Reproduce each of the records below verbatim, line for line.

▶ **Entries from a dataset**
▬▬▬▬▬▬▬▬▬▬

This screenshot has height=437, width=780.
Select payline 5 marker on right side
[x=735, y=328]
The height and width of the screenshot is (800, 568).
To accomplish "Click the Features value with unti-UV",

▬▬▬▬▬▬▬▬▬▬

▶ **SOLVED EXERCISE**
This screenshot has height=437, width=780.
Select payline 5 marker on right side
[x=735, y=328]
The height and width of the screenshot is (800, 568).
To accomplish "Click the Features value with unti-UV",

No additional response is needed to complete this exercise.